「賀正ーん」

……ああっ、引かないで。年賀状に小ネタを混ぜる私も、さすがにこれはやってないような気がします。実は過去にやらかしたのかもしれませんが、記憶から抹消されているのか覚えていません。という事で、「年賀状に『賀正ーん』と書いた事はない」という結論にしましょう。

違う。そうじゃなくて。年賀状というと、年に一度小ネタを消化できる場です。違うかもしれませんが、私の中ではそういう事になっています。特に、小学生の頃なんかだと、友人に書く年賀状のネタは何にしようなど、結構早いうちから考えていたものです。何時の間にやら仲間内では年賀状を送る風習もなくなり、私自身も年賀状を書かなくなって結構経ちます。今では自分の上司にも出さないもんなぁ。いや、上司に出さないのは最初からですけど。

子供と大人では年賀状の意味合いが違う、という事は勿論理解しています。父の会社では毎年年末になると、あそこには出した、あそこはまだだ、年賀状が足りなくなった、住所がわからない、その他諸々の騒動が起きていました。今年は喪中なので年賀状自体は送らないのですが、それはそれで事前に印刷しておいた数百枚の年賀状は無駄になったわけでして、それもそれでどうかと。しかも、結局あの「喪中につき挨拶は自粛させて云々」というやつは送らなければいけないわけですし。大変だろうな。もう送ったのかな。

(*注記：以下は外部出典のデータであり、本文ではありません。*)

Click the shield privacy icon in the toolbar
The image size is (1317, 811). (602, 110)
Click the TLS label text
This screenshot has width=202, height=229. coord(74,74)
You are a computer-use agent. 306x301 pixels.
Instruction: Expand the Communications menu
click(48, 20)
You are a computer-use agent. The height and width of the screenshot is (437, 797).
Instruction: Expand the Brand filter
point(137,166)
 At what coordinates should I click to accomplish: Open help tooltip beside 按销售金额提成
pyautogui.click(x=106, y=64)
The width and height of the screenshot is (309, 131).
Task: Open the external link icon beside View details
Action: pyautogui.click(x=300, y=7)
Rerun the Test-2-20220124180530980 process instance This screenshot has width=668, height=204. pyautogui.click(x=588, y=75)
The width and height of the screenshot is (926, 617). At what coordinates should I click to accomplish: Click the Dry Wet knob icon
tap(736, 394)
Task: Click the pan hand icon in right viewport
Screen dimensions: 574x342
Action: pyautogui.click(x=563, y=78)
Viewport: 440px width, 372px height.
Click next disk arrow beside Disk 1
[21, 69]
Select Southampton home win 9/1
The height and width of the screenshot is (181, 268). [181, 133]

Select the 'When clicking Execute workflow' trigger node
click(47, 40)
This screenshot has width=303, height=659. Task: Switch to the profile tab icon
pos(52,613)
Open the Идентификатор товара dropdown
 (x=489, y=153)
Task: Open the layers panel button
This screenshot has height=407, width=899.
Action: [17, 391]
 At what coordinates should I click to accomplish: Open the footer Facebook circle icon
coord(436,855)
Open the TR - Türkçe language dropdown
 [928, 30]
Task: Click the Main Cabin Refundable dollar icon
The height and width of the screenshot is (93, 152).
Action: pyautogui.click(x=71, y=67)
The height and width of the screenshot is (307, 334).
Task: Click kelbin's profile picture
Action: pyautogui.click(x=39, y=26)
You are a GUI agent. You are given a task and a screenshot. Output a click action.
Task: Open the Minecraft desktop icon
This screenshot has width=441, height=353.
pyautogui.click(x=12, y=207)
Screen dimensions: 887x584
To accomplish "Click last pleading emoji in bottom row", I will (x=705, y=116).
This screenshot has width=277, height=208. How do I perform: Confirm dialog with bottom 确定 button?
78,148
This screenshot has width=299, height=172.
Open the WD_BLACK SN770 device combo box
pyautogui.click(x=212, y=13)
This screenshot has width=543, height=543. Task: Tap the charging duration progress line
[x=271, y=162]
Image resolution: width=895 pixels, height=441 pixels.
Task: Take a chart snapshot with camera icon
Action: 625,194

私個人は喪中であろうがなかろうが年賀状は送りません。送らないんで当然、送られることもありません。せいぜい、眼鏡屋あたりからダイレクトメール代わりの年賀状がやって来るくらいでしょう。昔は三枚くらいは来てたのに。って、三枚くらいですか。

その『三枚くらい来てた』昔。中学生くらいからでしょうか。今でも付き合いのある面々と出会って、私の中に眠っていた『何か』が目覚めてから再度眠りに付くまでの数年、毎年ネタ年賀状を送っていました。最初に友人に送る際は、ちょっと遠慮して「ごく普通の当り障りのない年賀状と、一目見ただけで俺が送ったとわかる年賀状、どっちがいい?」と尋ねたのですが、間髪いれずに後者がいいとの返事をもらい、以降数年にわたってネタ賀状を送り続けました。勿論、ネタ賀状を送った相手からはネタ賀状が送られてきます。定番の「あぶり出し」も貰いました。「『年賀状を燃やしてしまった』という苦情が結構あった」という理由で、翌年以降は普通の年賀状になった事が残念でした。

わざわざ一枚書くのに小一時間もかかるようなネタをやった時もあります。一面に茶色の絵の具を塗り、黒で線を入れて「煉瓦状」とか。これは手間の割にはウケがよろしくなかったのを覚えています。結構大変なんですよ。まず、塗ったくって乾燥するのを待たなければいけませんし、それから模様を書き、という手順を踏まなければいけませんので。たしか、六枚書くのに三時間ほどかかったと思います。アホだ、俺。

逆に、最小の手間で最大の笑いを取ったものもあります。先述した「一目で俺が書いたと分かる年賀状」。このとき初めて使ったネタであり、それから別の友人に対しても使う事になったネタです。書いたのはたった二文字。筆ペンででかでかと

「賀正ーん」

違うって。しかもそれじゃ四文字だし。書いたのは、

「全略」

ええ、でかでかと。それ以外に何の装飾もなく。もはや年賀状ではない気もしますが、これがなかなかウケがよく。友人の周囲ではネタになってたらしく、初対面の人に説明される時に「ほら、あの『全略』って年賀状を送ってきた奴」という紹介をされる事もありました。

ネタ賀状をやりとりしなくなってもう数年が経ちます。私がまたネタ賀状を送るようになる日が来るとは思えません。そのへんの分別はついてます。それに、友人達も付き合ってはくれないでしょう。面倒ですし、どうせ年末年始は集まって酒を飲んでますし。しかし、自分の子供がネタ賀状を送る年齢に達したら。「全略」ネタは是非とも伝授してみたいところです。先祖代々受け継がれるネタ賀状。なかなか嫌な伝統です。